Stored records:
|---|

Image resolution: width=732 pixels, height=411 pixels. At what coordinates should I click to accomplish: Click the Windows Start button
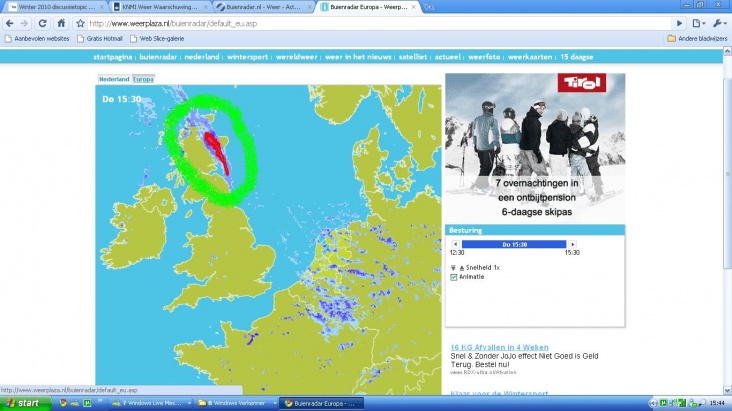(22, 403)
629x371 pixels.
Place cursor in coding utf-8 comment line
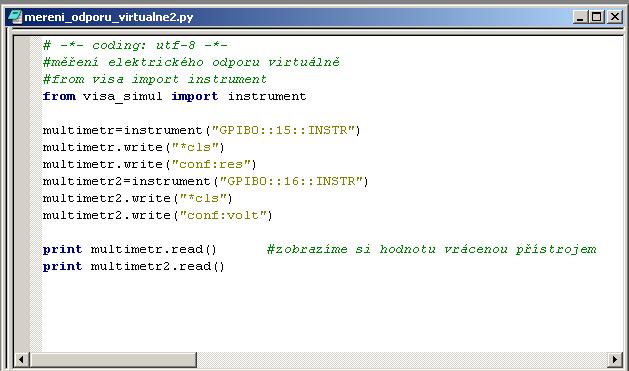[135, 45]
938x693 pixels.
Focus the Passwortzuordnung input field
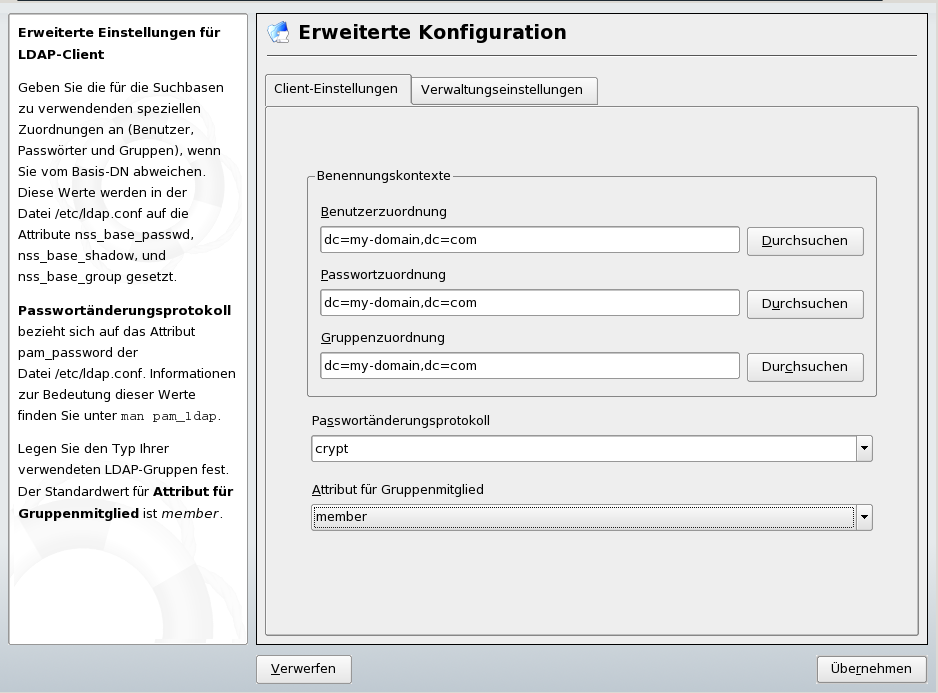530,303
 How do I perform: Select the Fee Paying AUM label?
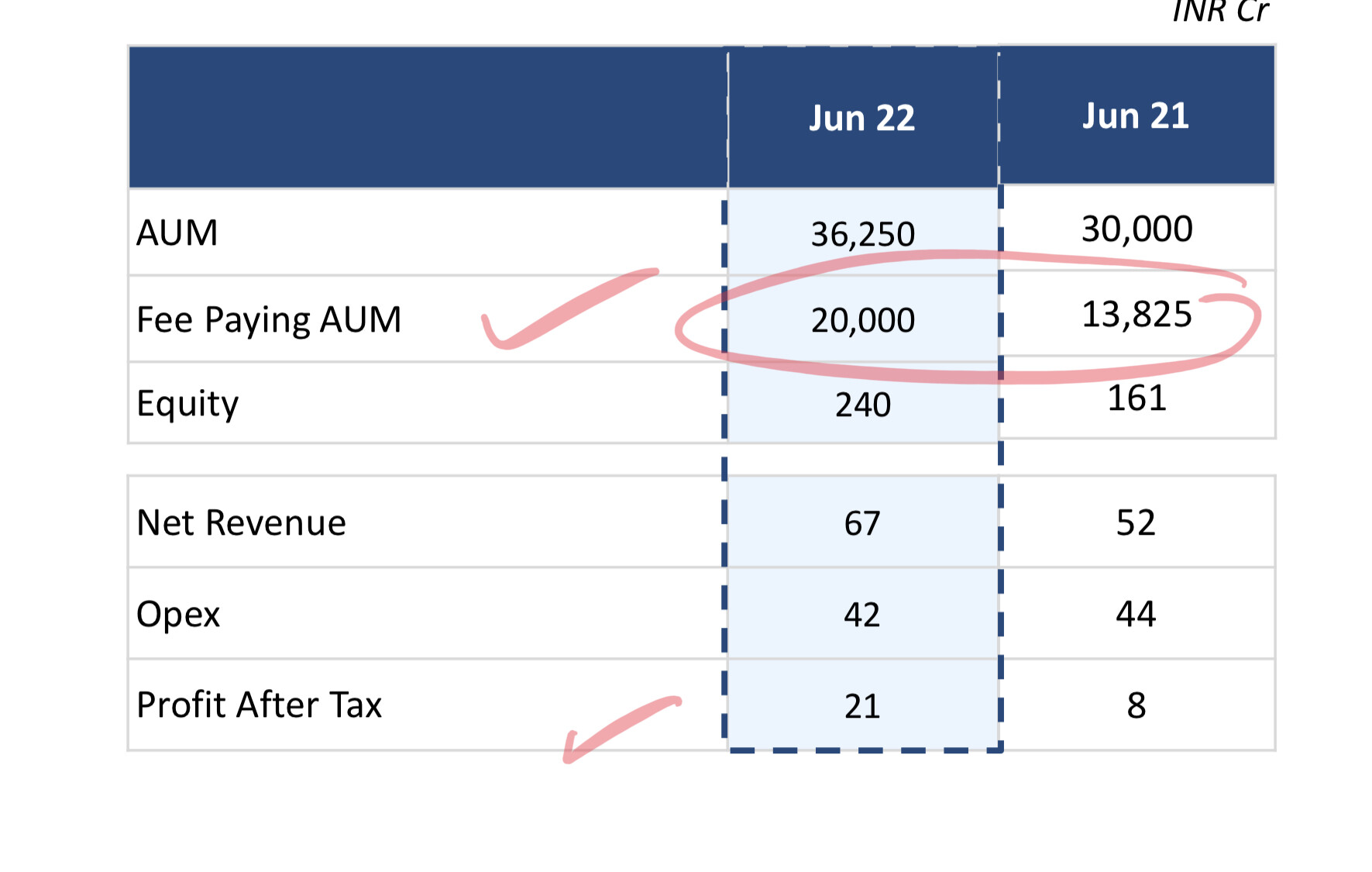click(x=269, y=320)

|---|

**ACTIVITY:**
Any picture among the entries must be skipped; copy all else exactly.

**RESPONSE AREA:**
Image resolution: width=732 pixels, height=411 pixels. At what coordinates should I click to accomplish: Click the Windows Start button
(22, 403)
629x371 pixels.
Place cursor in coding utf-8 comment line
[135, 45]
938x693 pixels.
Focus the Passwortzuordnung input field
530,303
 How do I perform: Select the Fee Paying AUM label?
click(x=269, y=320)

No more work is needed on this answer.